===== Given passage

I'm particularly interested in parallel performance in the >8 core space.
(In fact, we saw some regressions from 7.2->7.4 that we never tracked down
properly, but maybe can now.)
If the buildbot can make it easy to add a new "slave" machine that runs and
uploads its result to a central location, then I would be happy to donate a
few hours of dedicated time (no other logins) on a 32 core westmere
machine, and hopefully other architectures soon.
Maybe, this use case is well-covered by creating a jenkins/travis slave and
letting it move the data around? (CodeSpeed looks pretty nice too.)
Cheers,
-Ryan
On Wed, Dec 5, 2012 at 12:40 AM, Ben Lippmeier
On 01/12/2012, at 1:42 AM, Simon Peyton-Jones wrote:
| > While writing a new nofib benchmark today I found myself wondering | > whether all the nofib benchmarks are run just before each release,
I think we could do with a GHC Performance Tsar. Especially now that Simon has changed jobs, we need to try even harder to broaden the base of people who help with GHC. It would be amazing to have someone who was willing to:
* Run nofib benchmarks regularly, and publish the results
* Keep baseline figures for GHC 7.6, 7.4, etc so we can keep track of regressions
* Investigate regressions to see where they come from; ideally propose fixes.
* Extend nofib to contain more representative programs (as Johan is currently doing).
That would help keep us on the straight and narrow.

==========
===== Given material

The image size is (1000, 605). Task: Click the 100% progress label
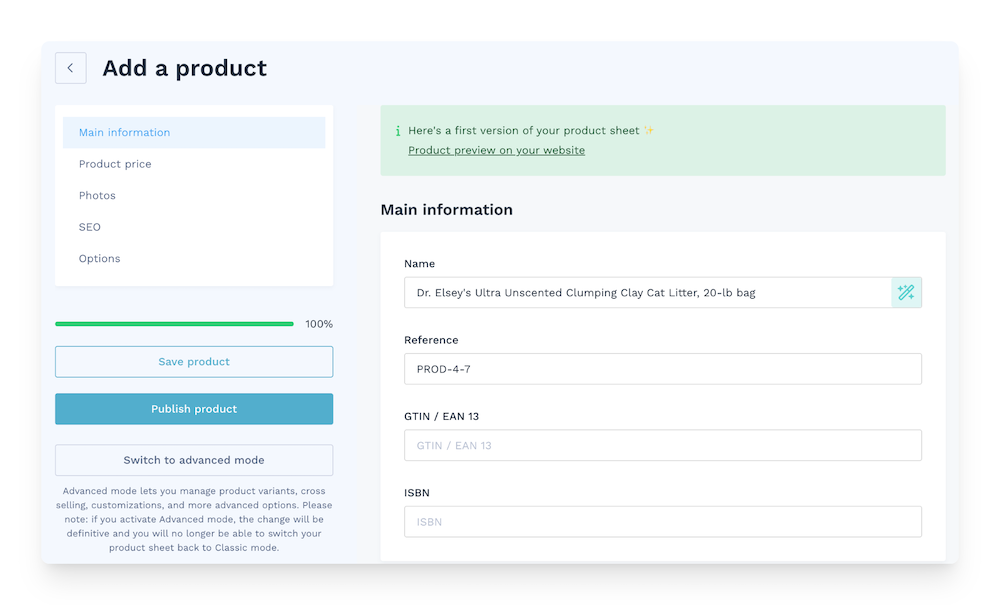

==========

** Prompt 1 **
Output the passage of the GHC benchmarking email starting at "(In fact, we" and ending at "other architectures soon.", word for word.
** Prompt 2 **
Pick up the GHC benchmarking email after its last line and keep writing it.
The material stands apart from the GHC benchmarking email.

** Answer 1 **
(In fact, we saw some regressions from 7.2->7.4 that we never tracked down
properly, but maybe can now.)
If the buildbot can make it easy to add a new "slave" machine that runs and
uploads its result to a central location, then I would be happy to donate a
few hours of dedicated time (no other logins) on a 32 core westmere
machine, and hopefully other architectures soon.

** Answer 2 **
I was running a performance regression buildbot for a while a year ago, but gave it up because I didn't have time to chase down the breakages. At the time we were primarily worried about the asymptotic performance of DPH, and fretting about a few percent absolute performance was too much of a distraction.
However: if someone wants to pick this up then they may get some use out of the code I wrote for it. The dph-buildbot package in the DPH repository should still compile. This package uses http://hackage.haskell.org/package/buildbox-1.5.3.1 which includes code for running tests, collecting the timings, comparing against a baseline, making pretty reports etc. There is then a second package buildbox-tools which has a command line tool for listing the benchmarks that have deviated from the baseline by a particular amount.
Here is an example of a report that dph-buildbot made:
http://log.ouroborus.net/limitingfactor/dph/nightly-20110809_000147.txt
Ben.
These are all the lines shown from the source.